(Recorded data)
--------------------------------

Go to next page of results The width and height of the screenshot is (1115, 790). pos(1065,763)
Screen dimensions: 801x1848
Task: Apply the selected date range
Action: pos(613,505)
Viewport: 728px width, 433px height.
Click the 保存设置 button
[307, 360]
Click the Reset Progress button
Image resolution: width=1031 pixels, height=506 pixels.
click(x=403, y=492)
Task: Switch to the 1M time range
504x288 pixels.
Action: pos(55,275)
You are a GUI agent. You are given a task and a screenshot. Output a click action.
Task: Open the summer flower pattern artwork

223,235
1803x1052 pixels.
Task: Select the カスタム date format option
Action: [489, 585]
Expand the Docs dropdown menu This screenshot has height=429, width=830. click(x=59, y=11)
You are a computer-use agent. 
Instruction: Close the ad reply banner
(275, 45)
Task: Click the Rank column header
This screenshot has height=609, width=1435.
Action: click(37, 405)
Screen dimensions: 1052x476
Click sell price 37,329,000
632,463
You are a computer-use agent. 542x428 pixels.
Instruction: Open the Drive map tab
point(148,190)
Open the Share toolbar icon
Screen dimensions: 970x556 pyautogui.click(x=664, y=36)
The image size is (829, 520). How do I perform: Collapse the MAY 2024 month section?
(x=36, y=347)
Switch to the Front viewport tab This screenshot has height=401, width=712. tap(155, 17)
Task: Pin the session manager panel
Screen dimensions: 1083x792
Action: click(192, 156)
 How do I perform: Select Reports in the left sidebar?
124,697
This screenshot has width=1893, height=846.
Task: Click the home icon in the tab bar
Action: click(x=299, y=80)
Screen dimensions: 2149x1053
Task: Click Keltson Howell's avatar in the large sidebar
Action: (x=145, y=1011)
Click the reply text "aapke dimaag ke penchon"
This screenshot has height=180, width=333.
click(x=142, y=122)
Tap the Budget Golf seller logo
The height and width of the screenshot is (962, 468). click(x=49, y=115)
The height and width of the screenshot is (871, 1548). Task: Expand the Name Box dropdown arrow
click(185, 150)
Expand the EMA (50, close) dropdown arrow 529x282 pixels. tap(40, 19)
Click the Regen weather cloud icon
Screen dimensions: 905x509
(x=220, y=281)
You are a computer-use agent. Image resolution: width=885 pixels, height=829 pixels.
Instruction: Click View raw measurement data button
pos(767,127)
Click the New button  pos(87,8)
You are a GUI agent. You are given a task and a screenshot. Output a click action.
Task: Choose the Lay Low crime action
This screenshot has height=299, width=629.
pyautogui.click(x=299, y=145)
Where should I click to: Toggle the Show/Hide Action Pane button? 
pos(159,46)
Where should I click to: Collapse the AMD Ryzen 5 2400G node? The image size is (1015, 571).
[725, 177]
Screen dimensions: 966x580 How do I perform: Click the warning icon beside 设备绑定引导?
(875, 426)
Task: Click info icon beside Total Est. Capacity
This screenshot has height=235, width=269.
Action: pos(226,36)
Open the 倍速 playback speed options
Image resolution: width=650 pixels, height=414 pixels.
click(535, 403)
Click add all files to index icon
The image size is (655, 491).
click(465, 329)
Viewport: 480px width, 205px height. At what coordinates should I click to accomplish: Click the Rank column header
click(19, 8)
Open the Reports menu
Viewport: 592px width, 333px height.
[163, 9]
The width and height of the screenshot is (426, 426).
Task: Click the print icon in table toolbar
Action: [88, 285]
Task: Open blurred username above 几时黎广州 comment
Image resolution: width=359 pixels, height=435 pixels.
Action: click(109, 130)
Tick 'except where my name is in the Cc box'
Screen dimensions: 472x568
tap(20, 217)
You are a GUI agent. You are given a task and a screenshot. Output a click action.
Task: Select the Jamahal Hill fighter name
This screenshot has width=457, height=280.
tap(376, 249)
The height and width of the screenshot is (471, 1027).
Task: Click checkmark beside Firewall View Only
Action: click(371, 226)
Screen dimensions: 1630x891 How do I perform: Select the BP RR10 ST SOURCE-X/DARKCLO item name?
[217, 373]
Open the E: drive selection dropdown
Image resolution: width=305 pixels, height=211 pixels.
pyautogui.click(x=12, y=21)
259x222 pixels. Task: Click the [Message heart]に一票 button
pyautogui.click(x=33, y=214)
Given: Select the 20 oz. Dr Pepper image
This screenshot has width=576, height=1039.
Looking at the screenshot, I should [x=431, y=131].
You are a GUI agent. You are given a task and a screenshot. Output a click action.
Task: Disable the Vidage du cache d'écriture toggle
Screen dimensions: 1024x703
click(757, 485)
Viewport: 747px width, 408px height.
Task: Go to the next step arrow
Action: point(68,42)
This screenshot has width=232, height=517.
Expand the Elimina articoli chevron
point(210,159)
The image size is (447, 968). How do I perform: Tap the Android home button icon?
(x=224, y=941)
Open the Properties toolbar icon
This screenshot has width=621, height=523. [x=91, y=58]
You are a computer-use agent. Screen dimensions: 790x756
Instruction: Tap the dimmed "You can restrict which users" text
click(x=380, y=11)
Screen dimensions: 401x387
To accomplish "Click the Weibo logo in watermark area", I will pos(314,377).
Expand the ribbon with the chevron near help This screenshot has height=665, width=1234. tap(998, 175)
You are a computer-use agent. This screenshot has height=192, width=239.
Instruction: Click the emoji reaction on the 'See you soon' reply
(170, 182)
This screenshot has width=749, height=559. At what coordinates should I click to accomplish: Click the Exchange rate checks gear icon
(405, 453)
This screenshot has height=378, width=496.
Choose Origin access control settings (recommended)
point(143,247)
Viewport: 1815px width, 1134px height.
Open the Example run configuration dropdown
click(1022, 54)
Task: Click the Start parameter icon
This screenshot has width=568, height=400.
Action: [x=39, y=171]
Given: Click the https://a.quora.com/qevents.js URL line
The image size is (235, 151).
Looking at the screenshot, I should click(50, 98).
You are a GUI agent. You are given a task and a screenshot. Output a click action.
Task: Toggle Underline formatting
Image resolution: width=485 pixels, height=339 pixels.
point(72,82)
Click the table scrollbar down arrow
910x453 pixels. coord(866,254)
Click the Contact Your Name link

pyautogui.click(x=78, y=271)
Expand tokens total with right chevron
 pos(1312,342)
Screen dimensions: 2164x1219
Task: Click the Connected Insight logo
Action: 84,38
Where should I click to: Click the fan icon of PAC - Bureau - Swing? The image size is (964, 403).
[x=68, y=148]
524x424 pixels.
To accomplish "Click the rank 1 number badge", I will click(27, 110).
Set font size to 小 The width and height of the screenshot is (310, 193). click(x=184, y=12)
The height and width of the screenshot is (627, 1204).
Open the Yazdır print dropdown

--------------------------------

Can you give the lines above again with "computer-use agent" swapped for "desktop agent" and nothing else changed?

_Output for this task_:
Go to next page of results The width and height of the screenshot is (1115, 790). pos(1065,763)
Screen dimensions: 801x1848
Task: Apply the selected date range
Action: pos(613,505)
Viewport: 728px width, 433px height.
Click the 保存设置 button
[307, 360]
Click the Reset Progress button
Image resolution: width=1031 pixels, height=506 pixels.
click(x=403, y=492)
Task: Switch to the 1M time range
504x288 pixels.
Action: pos(55,275)
You are a GUI agent. You are given a task and a screenshot. Output a click action.
Task: Open the summer flower pattern artwork

223,235
1803x1052 pixels.
Task: Select the カスタム date format option
Action: [489, 585]
Expand the Docs dropdown menu This screenshot has height=429, width=830. click(x=59, y=11)
You are a desktop agent. 
Instruction: Close the ad reply banner
(275, 45)
Task: Click the Rank column header
This screenshot has height=609, width=1435.
Action: click(37, 405)
Screen dimensions: 1052x476
Click sell price 37,329,000
632,463
You are a desktop agent. 542x428 pixels.
Instruction: Open the Drive map tab
point(148,190)
Open the Share toolbar icon
Screen dimensions: 970x556 pyautogui.click(x=664, y=36)
The image size is (829, 520). How do I perform: Collapse the MAY 2024 month section?
(x=36, y=347)
Switch to the Front viewport tab This screenshot has height=401, width=712. tap(155, 17)
Task: Pin the session manager panel
Screen dimensions: 1083x792
Action: click(192, 156)
 How do I perform: Select Reports in the left sidebar?
124,697
This screenshot has width=1893, height=846.
Task: Click the home icon in the tab bar
Action: click(x=299, y=80)
Screen dimensions: 2149x1053
Task: Click Keltson Howell's avatar in the large sidebar
Action: (x=145, y=1011)
Click the reply text "aapke dimaag ke penchon"
This screenshot has height=180, width=333.
click(x=142, y=122)
Tap the Budget Golf seller logo
The height and width of the screenshot is (962, 468). click(x=49, y=115)
The height and width of the screenshot is (871, 1548). Task: Expand the Name Box dropdown arrow
click(185, 150)
Expand the EMA (50, close) dropdown arrow 529x282 pixels. tap(40, 19)
Click the Regen weather cloud icon
Screen dimensions: 905x509
(x=220, y=281)
You are a desktop agent. Image resolution: width=885 pixels, height=829 pixels.
Instruction: Click View raw measurement data button
pos(767,127)
Click the New button  pos(87,8)
You are a GUI agent. You are given a task and a screenshot. Output a click action.
Task: Choose the Lay Low crime action
This screenshot has height=299, width=629.
pyautogui.click(x=299, y=145)
Where should I click to: Toggle the Show/Hide Action Pane button? 
pos(159,46)
Where should I click to: Collapse the AMD Ryzen 5 2400G node? The image size is (1015, 571).
[725, 177]
Screen dimensions: 966x580 How do I perform: Click the warning icon beside 设备绑定引导?
(875, 426)
Task: Click info icon beside Total Est. Capacity
This screenshot has height=235, width=269.
Action: pos(226,36)
Open the 倍速 playback speed options
Image resolution: width=650 pixels, height=414 pixels.
click(535, 403)
Click add all files to index icon
The image size is (655, 491).
click(465, 329)
Viewport: 480px width, 205px height. At what coordinates should I click to accomplish: Click the Rank column header
click(19, 8)
Open the Reports menu
Viewport: 592px width, 333px height.
[163, 9]
The width and height of the screenshot is (426, 426).
Task: Click the print icon in table toolbar
Action: [88, 285]
Task: Open blurred username above 几时黎广州 comment
Image resolution: width=359 pixels, height=435 pixels.
Action: click(109, 130)
Tick 'except where my name is in the Cc box'
Screen dimensions: 472x568
tap(20, 217)
You are a GUI agent. You are given a task and a screenshot. Output a click action.
Task: Select the Jamahal Hill fighter name
This screenshot has width=457, height=280.
tap(376, 249)
The height and width of the screenshot is (471, 1027).
Task: Click checkmark beside Firewall View Only
Action: click(371, 226)
Screen dimensions: 1630x891 How do I perform: Select the BP RR10 ST SOURCE-X/DARKCLO item name?
[217, 373]
Open the E: drive selection dropdown
Image resolution: width=305 pixels, height=211 pixels.
pyautogui.click(x=12, y=21)
259x222 pixels. Task: Click the [Message heart]に一票 button
pyautogui.click(x=33, y=214)
Given: Select the 20 oz. Dr Pepper image
This screenshot has width=576, height=1039.
Looking at the screenshot, I should [x=431, y=131].
You are a GUI agent. You are given a task and a screenshot. Output a click action.
Task: Disable the Vidage du cache d'écriture toggle
Screen dimensions: 1024x703
click(757, 485)
Viewport: 747px width, 408px height.
Task: Go to the next step arrow
Action: point(68,42)
This screenshot has width=232, height=517.
Expand the Elimina articoli chevron
point(210,159)
The image size is (447, 968). How do I perform: Tap the Android home button icon?
(x=224, y=941)
Open the Properties toolbar icon
This screenshot has width=621, height=523. [x=91, y=58]
You are a desktop agent. Screen dimensions: 790x756
Instruction: Tap the dimmed "You can restrict which users" text
click(x=380, y=11)
Screen dimensions: 401x387
To accomplish "Click the Weibo logo in watermark area", I will pos(314,377).
Expand the ribbon with the chevron near help This screenshot has height=665, width=1234. tap(998, 175)
You are a desktop agent. This screenshot has height=192, width=239.
Instruction: Click the emoji reaction on the 'See you soon' reply
(170, 182)
This screenshot has width=749, height=559. At what coordinates should I click to accomplish: Click the Exchange rate checks gear icon
(405, 453)
This screenshot has height=378, width=496.
Choose Origin access control settings (recommended)
point(143,247)
Viewport: 1815px width, 1134px height.
Open the Example run configuration dropdown
click(1022, 54)
Task: Click the Start parameter icon
This screenshot has width=568, height=400.
Action: [x=39, y=171]
Given: Click the https://a.quora.com/qevents.js URL line
The image size is (235, 151).
Looking at the screenshot, I should click(50, 98).
You are a GUI agent. You are given a task and a screenshot. Output a click action.
Task: Toggle Underline formatting
Image resolution: width=485 pixels, height=339 pixels.
point(72,82)
Click the table scrollbar down arrow
910x453 pixels. coord(866,254)
Click the Contact Your Name link

pyautogui.click(x=78, y=271)
Expand tokens total with right chevron
 pos(1312,342)
Screen dimensions: 2164x1219
Task: Click the Connected Insight logo
Action: 84,38
Where should I click to: Click the fan icon of PAC - Bureau - Swing? The image size is (964, 403).
[x=68, y=148]
524x424 pixels.
To accomplish "Click the rank 1 number badge", I will click(27, 110).
Set font size to 小 The width and height of the screenshot is (310, 193). click(x=184, y=12)
The height and width of the screenshot is (627, 1204).
Open the Yazdır print dropdown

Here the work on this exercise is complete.